§ **What to work on**: Would you retype all of these records exactly?

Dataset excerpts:
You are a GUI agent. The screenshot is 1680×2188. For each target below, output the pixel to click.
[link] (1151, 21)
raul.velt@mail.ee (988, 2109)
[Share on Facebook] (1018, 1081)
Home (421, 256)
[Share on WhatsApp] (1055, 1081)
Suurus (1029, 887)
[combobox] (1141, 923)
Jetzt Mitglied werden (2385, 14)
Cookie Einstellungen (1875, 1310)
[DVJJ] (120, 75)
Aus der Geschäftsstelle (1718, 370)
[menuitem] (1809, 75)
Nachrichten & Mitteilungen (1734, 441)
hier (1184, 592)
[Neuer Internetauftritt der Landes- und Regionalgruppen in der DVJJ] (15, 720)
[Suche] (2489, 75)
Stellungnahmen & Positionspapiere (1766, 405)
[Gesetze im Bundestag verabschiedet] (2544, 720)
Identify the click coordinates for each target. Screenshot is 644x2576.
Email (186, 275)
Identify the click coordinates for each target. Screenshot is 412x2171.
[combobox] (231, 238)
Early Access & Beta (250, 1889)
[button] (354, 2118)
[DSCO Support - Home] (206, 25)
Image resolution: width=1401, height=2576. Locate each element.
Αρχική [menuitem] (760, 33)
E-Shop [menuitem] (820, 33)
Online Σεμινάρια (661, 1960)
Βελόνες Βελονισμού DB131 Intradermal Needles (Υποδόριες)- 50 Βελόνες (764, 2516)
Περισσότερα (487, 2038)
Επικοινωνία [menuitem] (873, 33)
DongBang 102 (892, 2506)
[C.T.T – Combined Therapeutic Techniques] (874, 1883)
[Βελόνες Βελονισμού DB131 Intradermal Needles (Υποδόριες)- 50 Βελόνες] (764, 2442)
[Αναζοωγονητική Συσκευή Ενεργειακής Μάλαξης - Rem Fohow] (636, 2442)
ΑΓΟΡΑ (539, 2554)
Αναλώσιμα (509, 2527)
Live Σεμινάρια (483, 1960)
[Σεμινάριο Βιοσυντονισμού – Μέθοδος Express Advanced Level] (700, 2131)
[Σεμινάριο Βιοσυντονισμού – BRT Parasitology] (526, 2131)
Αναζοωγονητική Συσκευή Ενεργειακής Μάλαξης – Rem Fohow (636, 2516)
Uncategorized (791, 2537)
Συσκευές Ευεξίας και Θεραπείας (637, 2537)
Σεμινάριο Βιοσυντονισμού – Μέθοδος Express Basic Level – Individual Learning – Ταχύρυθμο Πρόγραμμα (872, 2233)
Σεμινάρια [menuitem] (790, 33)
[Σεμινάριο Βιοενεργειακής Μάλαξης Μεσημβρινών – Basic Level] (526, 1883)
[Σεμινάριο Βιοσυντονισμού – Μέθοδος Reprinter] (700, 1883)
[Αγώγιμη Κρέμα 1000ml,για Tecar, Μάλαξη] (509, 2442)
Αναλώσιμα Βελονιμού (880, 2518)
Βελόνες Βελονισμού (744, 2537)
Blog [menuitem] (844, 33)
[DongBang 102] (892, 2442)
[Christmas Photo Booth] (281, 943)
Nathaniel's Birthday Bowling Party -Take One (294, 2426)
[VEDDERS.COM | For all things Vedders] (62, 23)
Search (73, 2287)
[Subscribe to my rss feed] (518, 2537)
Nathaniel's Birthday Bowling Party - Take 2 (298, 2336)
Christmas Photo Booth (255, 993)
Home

§ **Task result**:
You are a GUI agent. The screenshot is 1680×2188. For each target below, output the pixel to click.
[link] (1151, 21)
raul.velt@mail.ee (988, 2109)
[Share on Facebook] (1018, 1081)
Home (421, 256)
[Share on WhatsApp] (1055, 1081)
Suurus (1029, 887)
[combobox] (1141, 923)
Jetzt Mitglied werden (2385, 14)
Cookie Einstellungen (1875, 1310)
[DVJJ] (120, 75)
Aus der Geschäftsstelle (1718, 370)
[menuitem] (1809, 75)
Nachrichten & Mitteilungen (1734, 441)
hier (1184, 592)
[Neuer Internetauftritt der Landes- und Regionalgruppen in der DVJJ] (15, 720)
[Suche] (2489, 75)
Stellungnahmen & Positionspapiere (1766, 405)
[Gesetze im Bundestag verabschiedet] (2544, 720)
Identify the click coordinates for each target. Screenshot is 644x2576.
Email (186, 275)
Identify the click coordinates for each target. Screenshot is 412x2171.
[combobox] (231, 238)
Early Access & Beta (250, 1889)
[button] (354, 2118)
[DSCO Support - Home] (206, 25)
Image resolution: width=1401, height=2576. Locate each element.
Αρχική [menuitem] (760, 33)
E-Shop [menuitem] (820, 33)
Online Σεμινάρια (661, 1960)
Βελόνες Βελονισμού DB131 Intradermal Needles (Υποδόριες)- 50 Βελόνες (764, 2516)
Περισσότερα (487, 2038)
Επικοινωνία [menuitem] (873, 33)
DongBang 102 (892, 2506)
[C.T.T – Combined Therapeutic Techniques] (874, 1883)
[Βελόνες Βελονισμού DB131 Intradermal Needles (Υποδόριες)- 50 Βελόνες] (764, 2442)
[Αναζοωγονητική Συσκευή Ενεργειακής Μάλαξης - Rem Fohow] (636, 2442)
ΑΓΟΡΑ (539, 2554)
Αναλώσιμα (509, 2527)
Live Σεμινάρια (483, 1960)
[Σεμινάριο Βιοσυντονισμού – Μέθοδος Express Advanced Level] (700, 2131)
[Σεμινάριο Βιοσυντονισμού – BRT Parasitology] (526, 2131)
Αναζοωγονητική Συσκευή Ενεργειακής Μάλαξης – Rem Fohow (636, 2516)
Uncategorized (791, 2537)
Συσκευές Ευεξίας και Θεραπείας (637, 2537)
Σεμινάριο Βιοσυντονισμού – Μέθοδος Express Basic Level – Individual Learning – Ταχύρυθμο Πρόγραμμα (872, 2233)
Σεμινάρια [menuitem] (790, 33)
[Σεμινάριο Βιοενεργειακής Μάλαξης Μεσημβρινών – Basic Level] (526, 1883)
[Σεμινάριο Βιοσυντονισμού – Μέθοδος Reprinter] (700, 1883)
[Αγώγιμη Κρέμα 1000ml,για Tecar, Μάλαξη] (509, 2442)
Αναλώσιμα Βελονιμού (880, 2518)
Βελόνες Βελονισμού (744, 2537)
Blog [menuitem] (844, 33)
[DongBang 102] (892, 2442)
[Christmas Photo Booth] (281, 943)
Nathaniel's Birthday Bowling Party -Take One (294, 2426)
[VEDDERS.COM | For all things Vedders] (62, 23)
Search (73, 2287)
[Subscribe to my rss feed] (518, 2537)
Nathaniel's Birthday Bowling Party - Take 2 (298, 2336)
Christmas Photo Booth (255, 993)
Home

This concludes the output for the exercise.